Yes, and don't forget the 24 hour news cycle with its focus on getting outrage and attention through fear. I did not know who Marshall McLuhan was until now- thanks for the tip!

> Yes, and don't forget the 24 hour news cycle with its focus on getting outrage and attention through fear.

Yeah, social media is just one in a series of possibly misguided techno-social "innovations," and it probably won't be the last.

My understanding is that groups like the Amish don't reject technology outright, but adopt it selectively based on its effects on their society (and will even roll back things they've adopted if they're not working out). Wider society probably would benefit from a dose of that kind of wisdom right now, after decades of decades of "because we can"-driven "innovation."

They also force all 17-year-olds to go live with and as ‘the English’ for two years and then decide whether they want to go back, and what things should be brought back with them.
> My understanding is that groups like the Amish don't reject technology outright, but adopt it selectively based on its effects on their society

I can see how this would work for new things invented outside the Amish community. How does this work for new Amish inventions? How do they judge an effect a thing will have on society while they are still building that thing?

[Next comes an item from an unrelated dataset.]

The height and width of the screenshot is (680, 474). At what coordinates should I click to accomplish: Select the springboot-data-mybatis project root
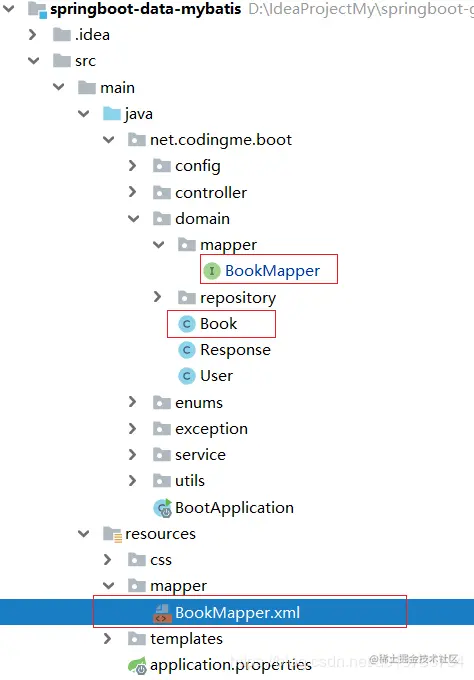[146, 9]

Edited to add a concrete example: here [1] is a pneumatic ceiling fan. Before the first one was built, what strategy did they use to determine it's okay?

[1] https://amishamerica.com/amish-ceiling-fan/

> I can see how this would work for new things invented outside the Amish community. How does this work for new Amish inventions? How do they judge an effect a thing will have on society while they are still building that thing?

I'm no expert, but I believe they have walked back decisions to allow certain technologies, or allow things for trial periods before making a final decision.

Also, it's not like the non-Amish haven't rejected technologies because they came to dislike their effects on society, stuff like lead paint, asbestos, and chemical weapons come to mind as examples.

Also, their decisions aren't arbitrary, but respect certain principles and customs, so I would assume an Amish inventor would take those into account.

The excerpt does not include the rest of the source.